• _本文_:
ご指摘の通り、「権利侵害を主張して排除しようとするか、それとも許容するかは漁師さんの判断」と説明すべきでした。
ここに訂正させて頂きます。
どうもありがとうございました。
遊漁者
漁業権の侵害に当たるかどうかは権利者が決定することではありません。
したがって「許容するか排除するかの判断が漁業権者にまかされている」というのは厳密には間違いです。
事実上はそれに近い状況ではありましょうが、「漁師の判断にまかせる」という件については法的な根拠がありません。

①漁師さんに注意された(注)遊漁者は、「自主的に」占有を放棄する。
②漁師さんは、誰のものでもないサザエをその場で確保し、海に放す。

の他に「適法の範囲内であることを主張する」という選択肢が残されています。

その結果、告訴される可能性もあるわけですが、告訴すなわち違法行為であるというわけではありません。
法律の概要を記述したコラムで「漁師の判断に任せる」という結論はいかがなものでしょうか?

ご自身もコメントしているように、漁師個人には何かを許可するという権限はありません。
それと同時に何かを禁止する権限もまた持っていないのです。
管理人
>?さん
具体的な状況が分からないので何とも言えませんが、漁師さんがそうおっしゃったのであれば、そもそも漁業権が設定されていないか、あるいは漁協として公認しているということになるのでしょうか・・・。
ちなみに漁師さん個人には遊漁者に対して何かを許可するというような権限はないはずです。
その場で 漁師さんに促されて
 焼肉なんか焼かないで 目の前でサザエ拾って焼けばいいじゃん と言われ 採りにはいって焼きましたがこれは罪でしょうyか?

• _抽出情報_:
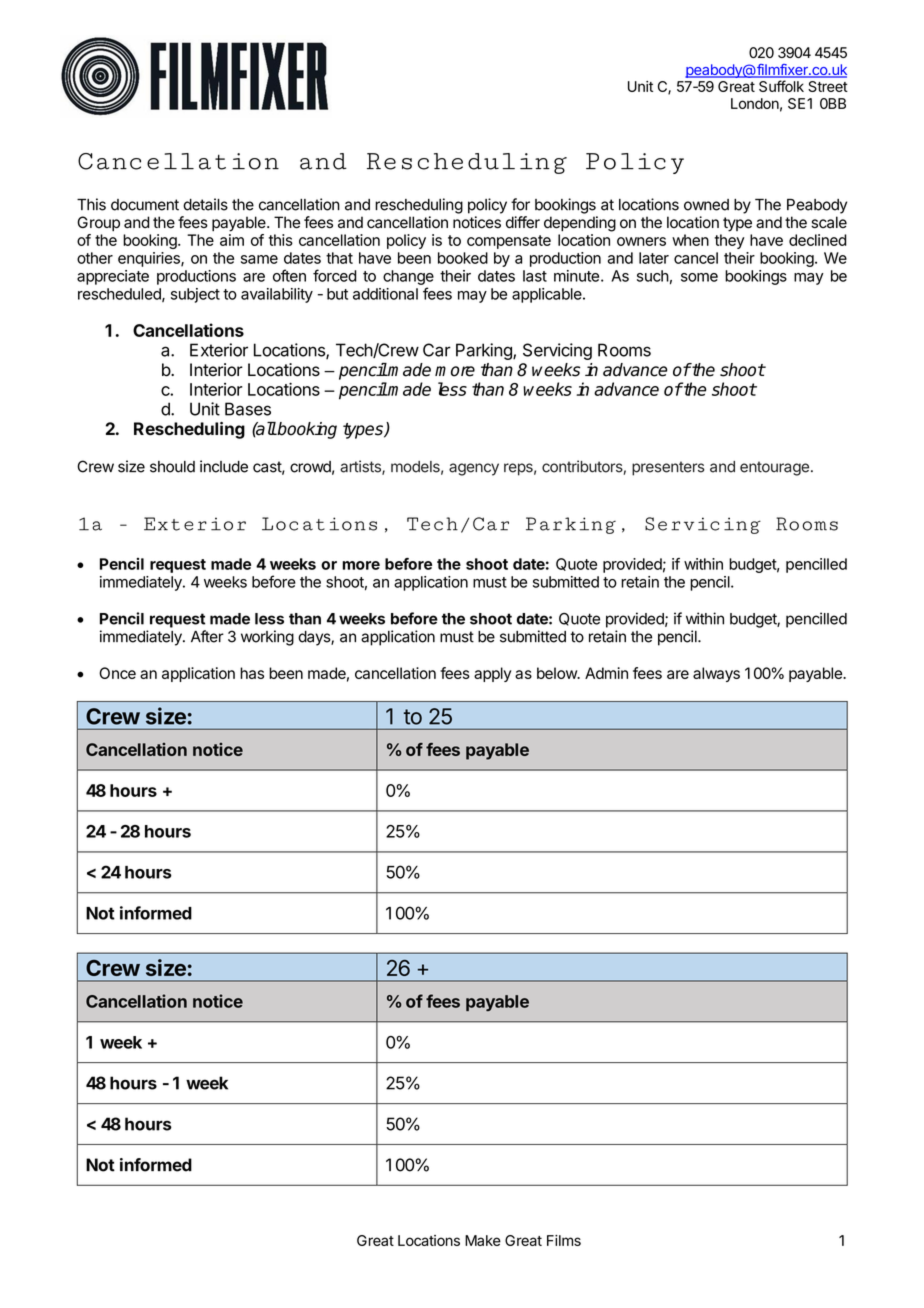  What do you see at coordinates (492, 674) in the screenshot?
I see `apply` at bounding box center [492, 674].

==

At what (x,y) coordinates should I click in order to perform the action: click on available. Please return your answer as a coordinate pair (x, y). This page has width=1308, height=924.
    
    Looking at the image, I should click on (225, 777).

...

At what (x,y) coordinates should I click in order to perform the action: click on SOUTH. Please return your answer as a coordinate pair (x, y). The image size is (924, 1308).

• _課題_:
(1) 本文に基づき、次の問いに答えてください。
(a) 遊漁者の投稿によれば、漁業権の侵害に当たるかどうかを決定するのは誰ではないとされていますか。
(b) ②で、漁師さんはサザエをどうするとされていますか。
(c) 管理人によれば、漁師さん個人にはどのような権限がないはずですか。
(2) 本文のうち、「①漁師さんに注意された(注)遊漁者は、「自主的に」占有を放棄する。」から「するという権限はありません。」までの部分を、両端を含めて一字一句違えずに書き写してください。

• _各課題の解答_:
(1)
(a) 権利者
(b) その場で確保し、海に放す。
(c) 遊漁者に対して何かを許可するという権限

(2)
①漁師さんに注意された(注)遊漁者は、「自主的に」占有を放棄する。
②漁師さんは、誰のものでもないサザエをその場で確保し、海に放す。

の他に「適法の範囲内であることを主張する」という選択肢が残されています。

その結果、告訴される可能性もあるわけですが、告訴すなわち違法行為であるというわけではありません。
法律の概要を記述したコラムで「漁師の判断に任せる」という結論はいかがなものでしょうか?

ご自身もコメントしているように、漁師個人には何かを許可するという権限はありません。